I haven't mentioned MCMC diagnostics, priors, or the utility of Bayesian inference at all yet. Hopefully, these will be addressed in future posts.


  1. Dear Liam,
    Works well and will definitely be of use to estimate ancestral states. Do you plan to implement the possibility to define variance (e.g. as standard error) for the extant taxa in a future version?

  2. Hi Olivier. Yes, this is in the works. Thanks for asking & for your comment. - Liam

  3. Dear Liam,

    First of all let me say thank you for all your hard work and efforts put into phytools, it's full with useful and fast algorithms, which are immensely valuable!

    I've used your package and anc.Bayes () to infer ancestral states for a tree with 820 tips, 819 internal nodes. The trait is discrete, basically it can take 14 states: 1-14.

    I set the ngen to a million and it provided reasonable ancestral states, but it ran for 23 hours.. Is this normal regarding the above mentioned scenario or a bit slow?

    My other question: is there a way to get transition parameters for these states as well? I'd need to infer the states of other species (which are not in this tree, since we don't know their states yet) using the branch lengths, nearest ancestral state and the transition probabilities however I could not find these probabilities in X after running the MCMC..

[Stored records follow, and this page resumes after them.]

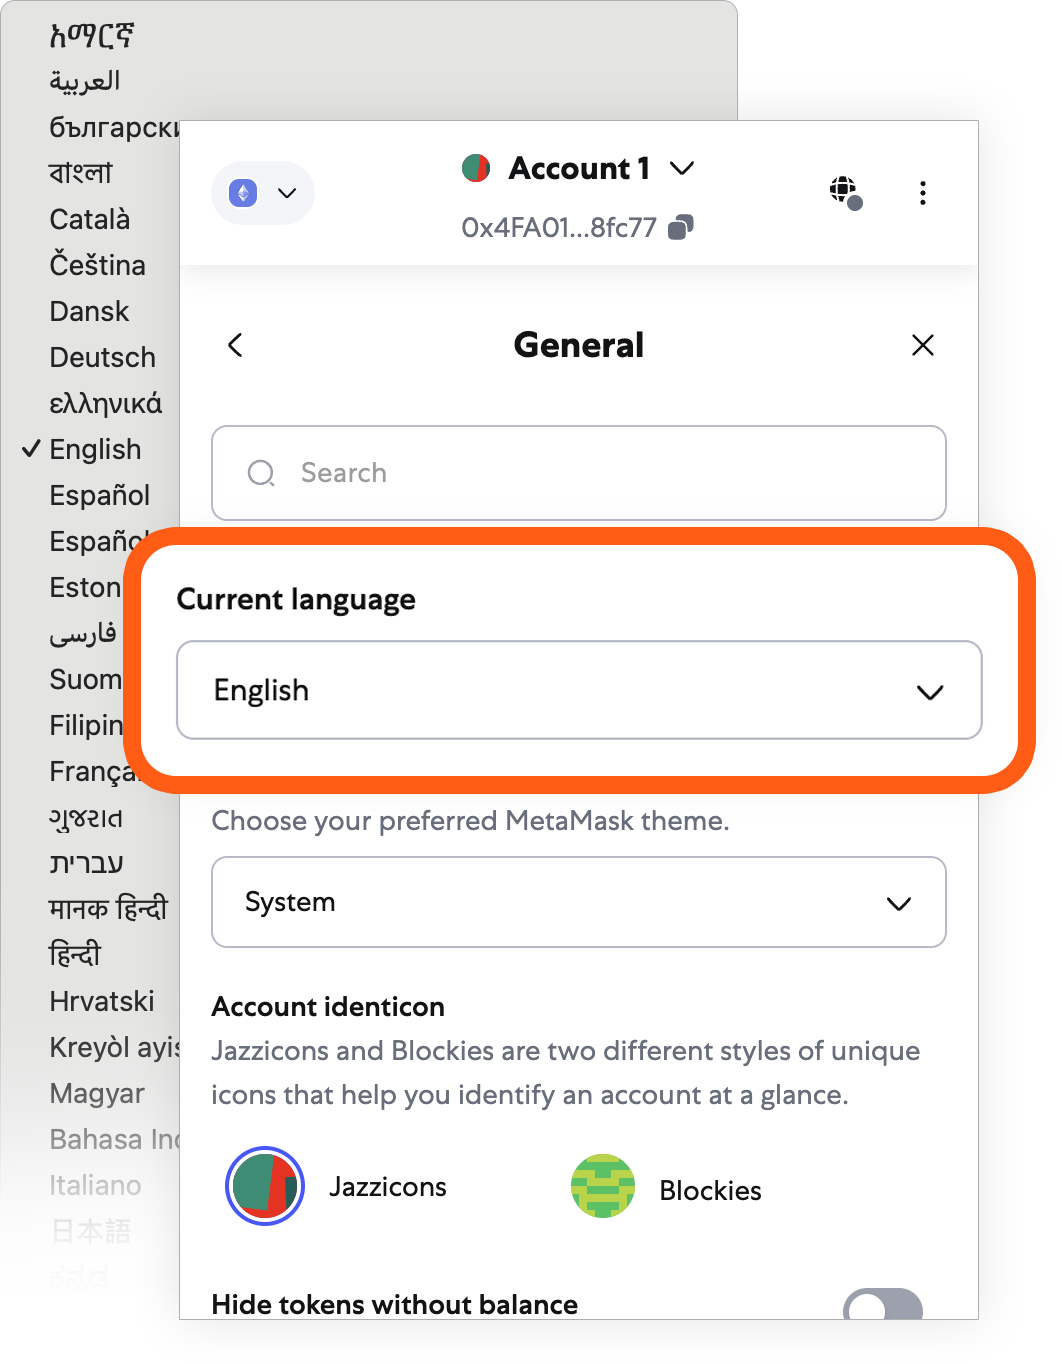Open the three-dot options menu
Screen dimensions: 1062x1364
click(922, 193)
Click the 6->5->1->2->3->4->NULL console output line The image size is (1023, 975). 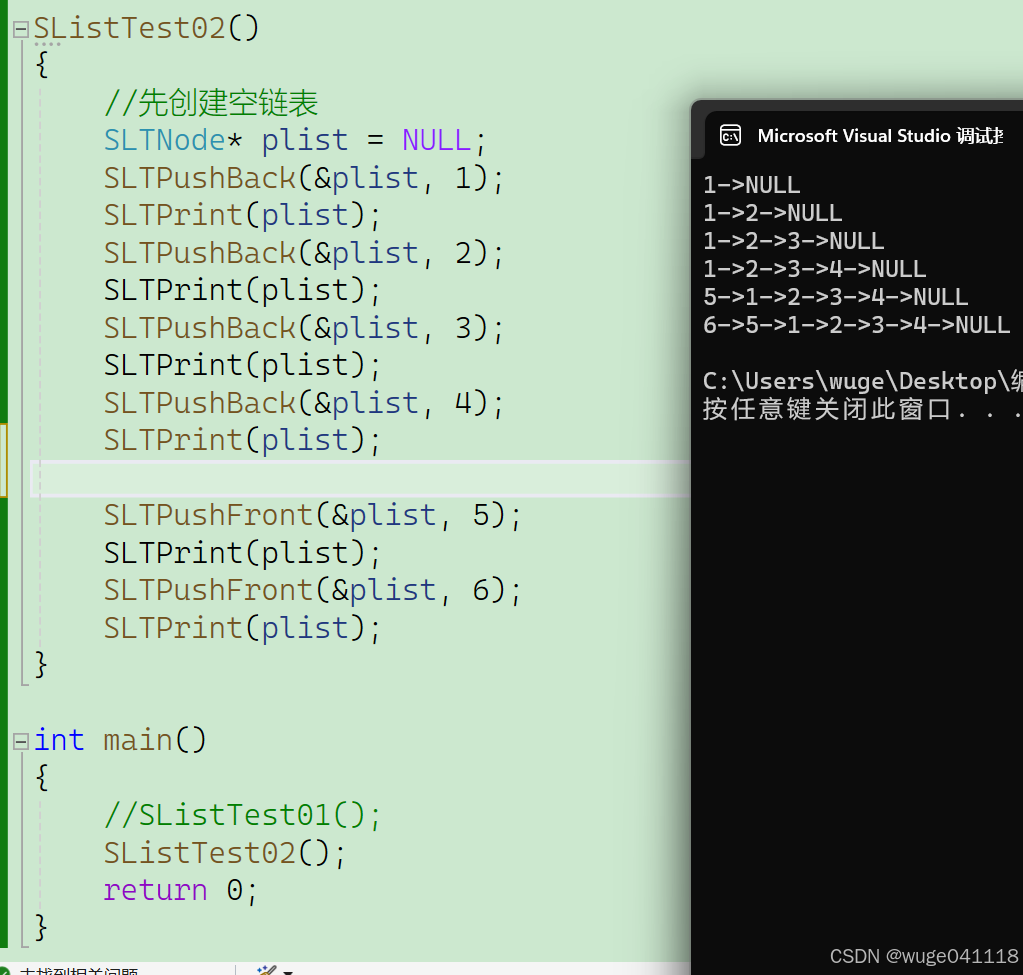tap(855, 324)
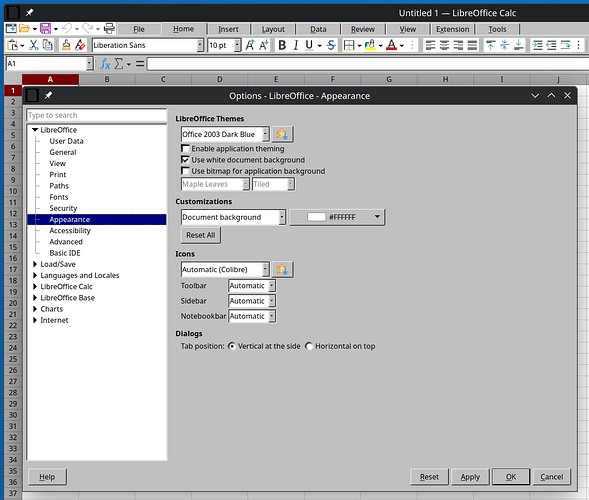This screenshot has height=500, width=589.
Task: Open the Toolbar icon size dropdown
Action: (252, 286)
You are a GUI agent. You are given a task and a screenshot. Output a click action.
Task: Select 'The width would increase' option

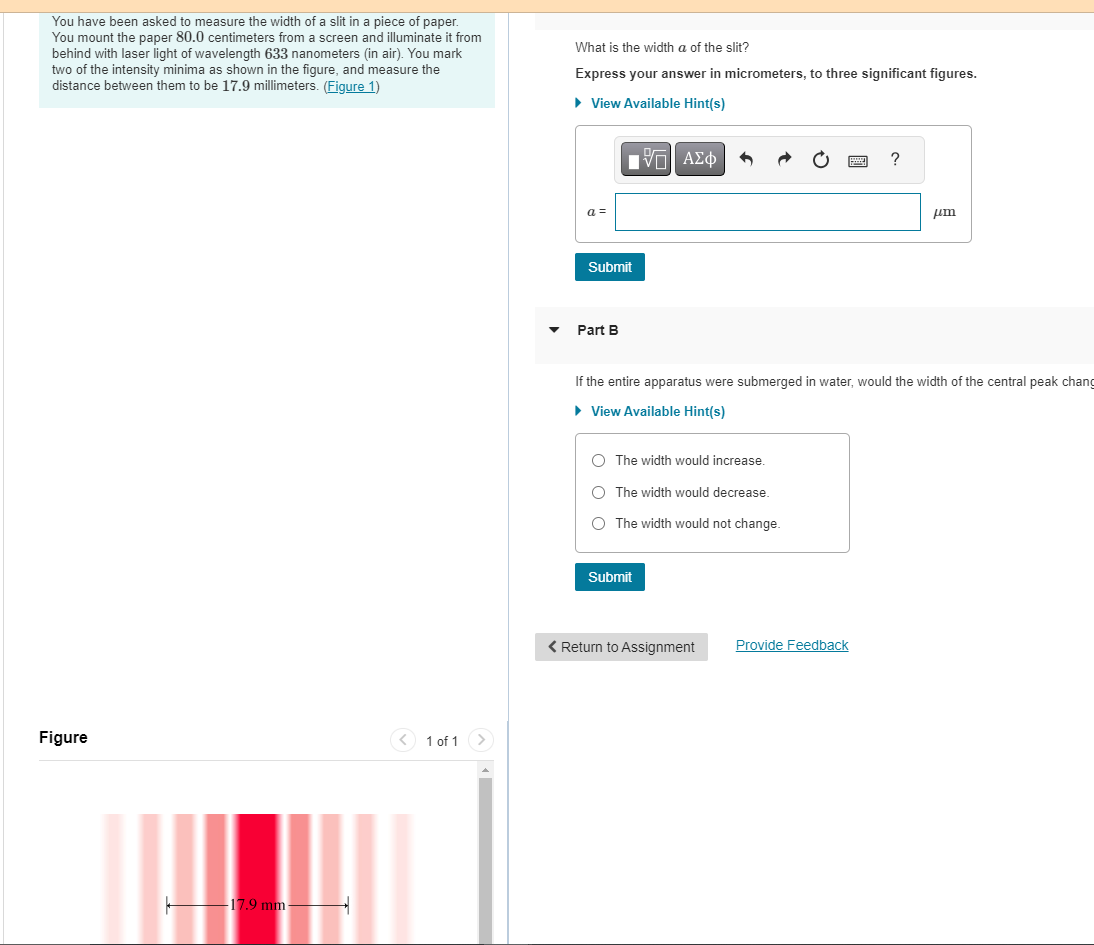click(x=598, y=460)
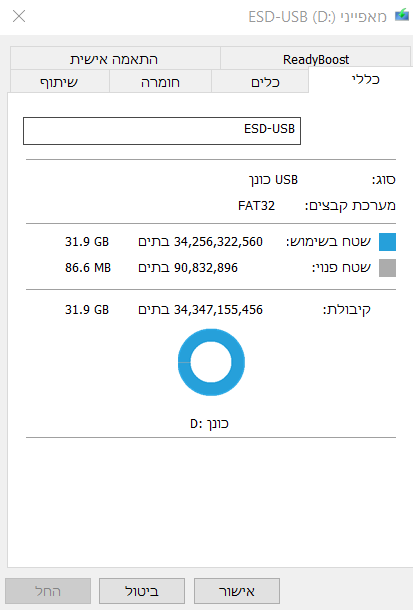Open the התאמה אישית (Customize) tab
413x610 pixels.
click(115, 59)

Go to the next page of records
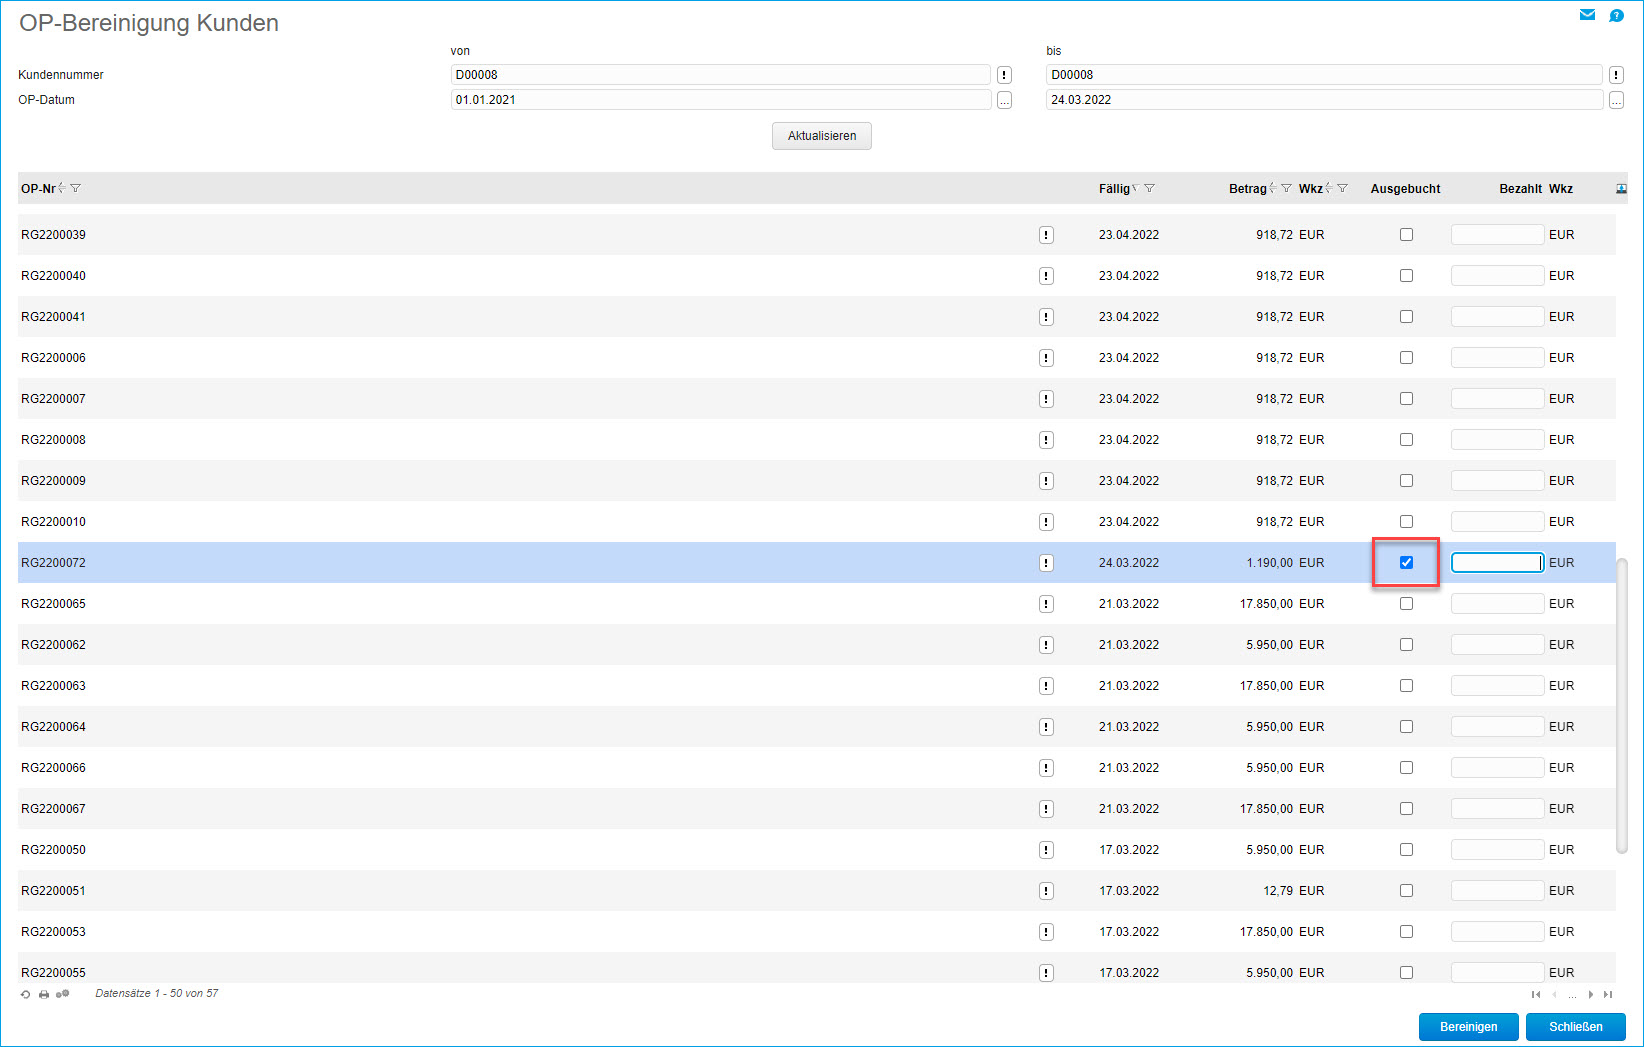[x=1590, y=994]

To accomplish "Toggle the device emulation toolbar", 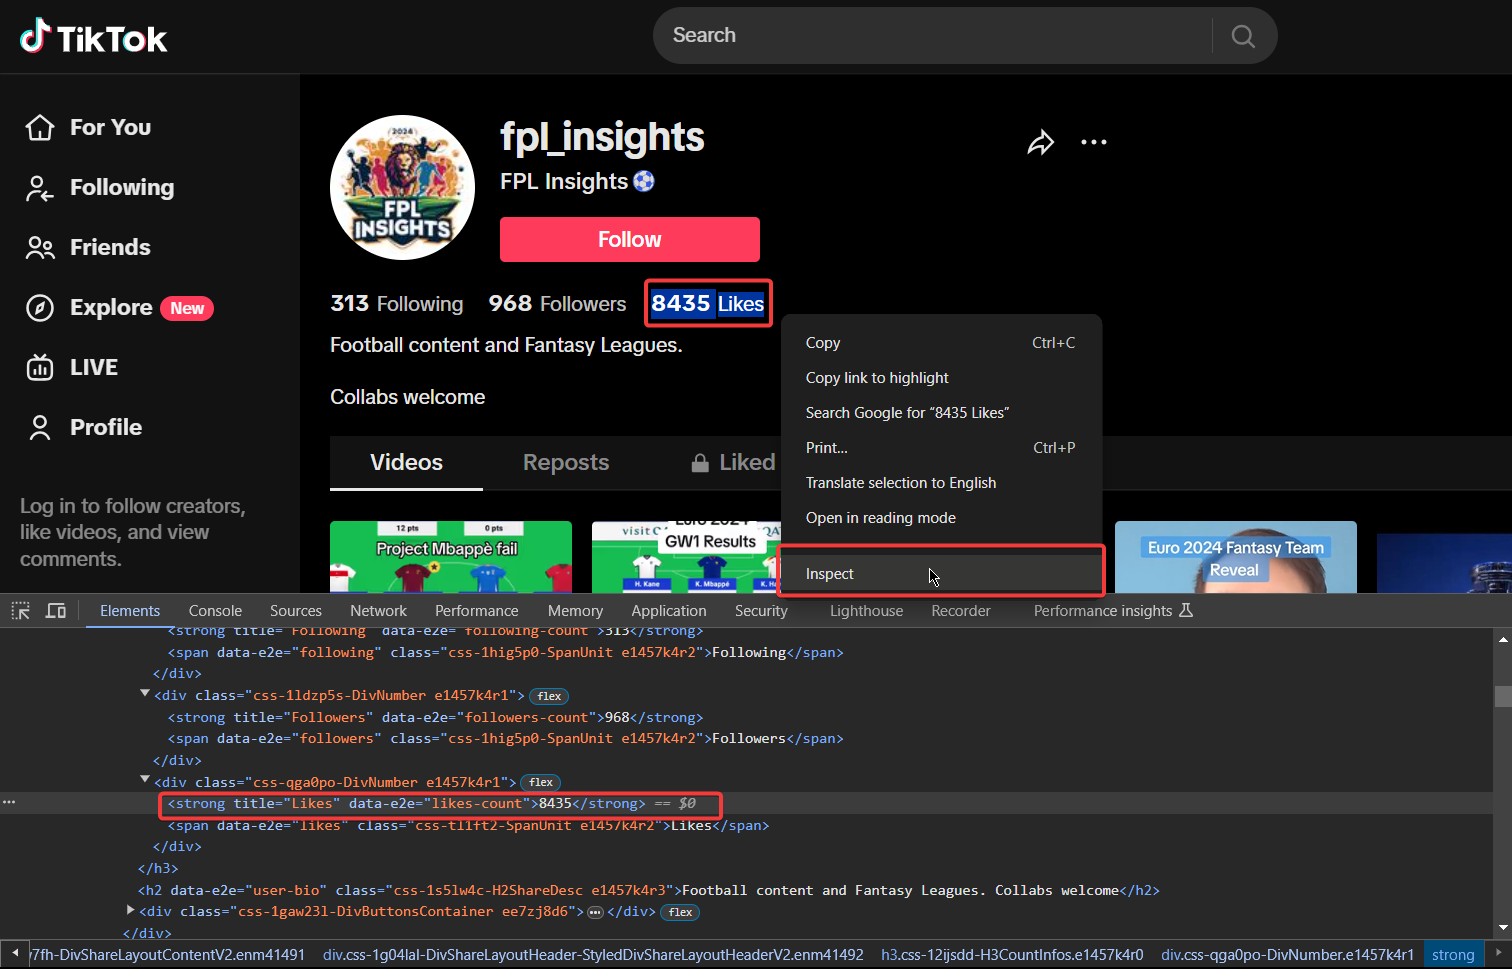I will (55, 610).
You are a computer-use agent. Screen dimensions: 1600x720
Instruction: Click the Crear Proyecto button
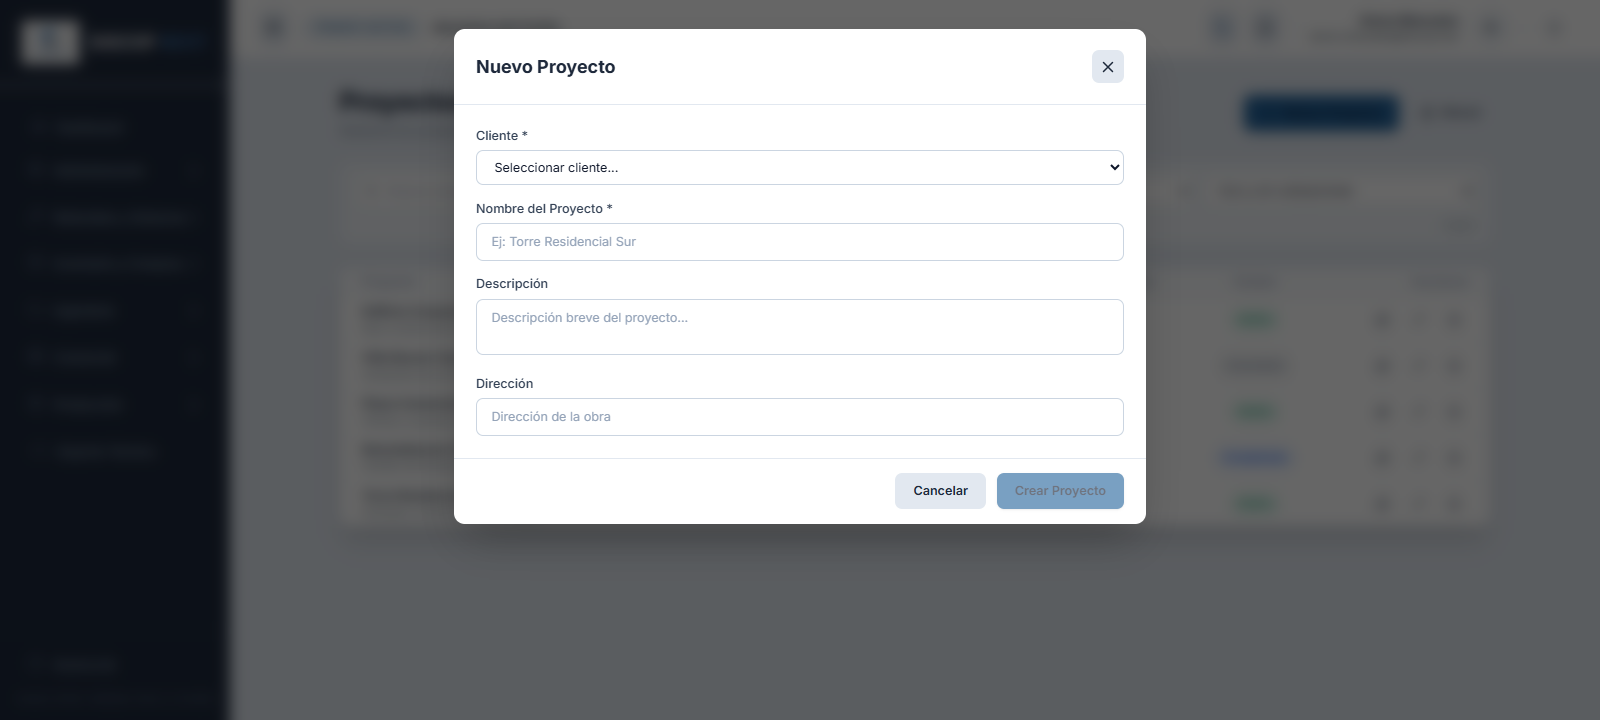[1060, 491]
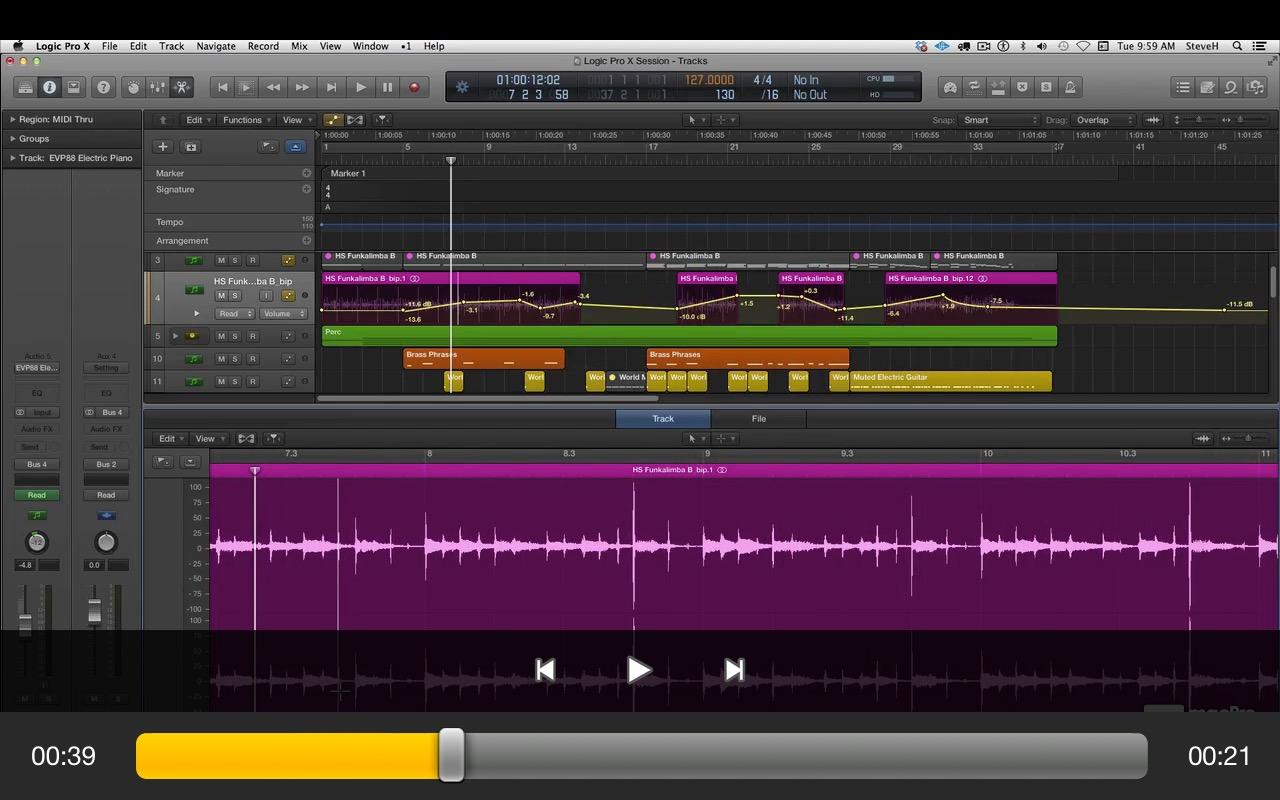The height and width of the screenshot is (800, 1280).
Task: Click the video progress slider handle
Action: tap(451, 755)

    Thank you very much for your answers in advance!


  4. Unfortunately (!) anc.Bayes only does Bayesian ancestral character estimation for continuous characters. The closest thing to Bayesian ancestral state estimation in 'phytools' is make.simmap, which does stochastic character mapping - but this only samples character history from a conditional posterior distribution, conditioned on the MLE of Q. Sorry!

    I'm also not aware of a function that does Bayesian ancestral state estimation for discrete characters in R.

    All the best, Liam

    1. Thanks a lot for the prompt answer Liam! The trait I'm using / for which I'm trying to infer ancestral states is quite a tricky one and after careful consideration we (with one of my teachers) decided to try and treat it as continuous. Would the anc.Bayes() function somehow provide rate parameters for this trait? I would think of the probability of increase and decrease of the trait's value as two justifiable parameters.. Would it be possible to get estimates of these using anc.Bayes?

      Sorry if I'm asking something trivial!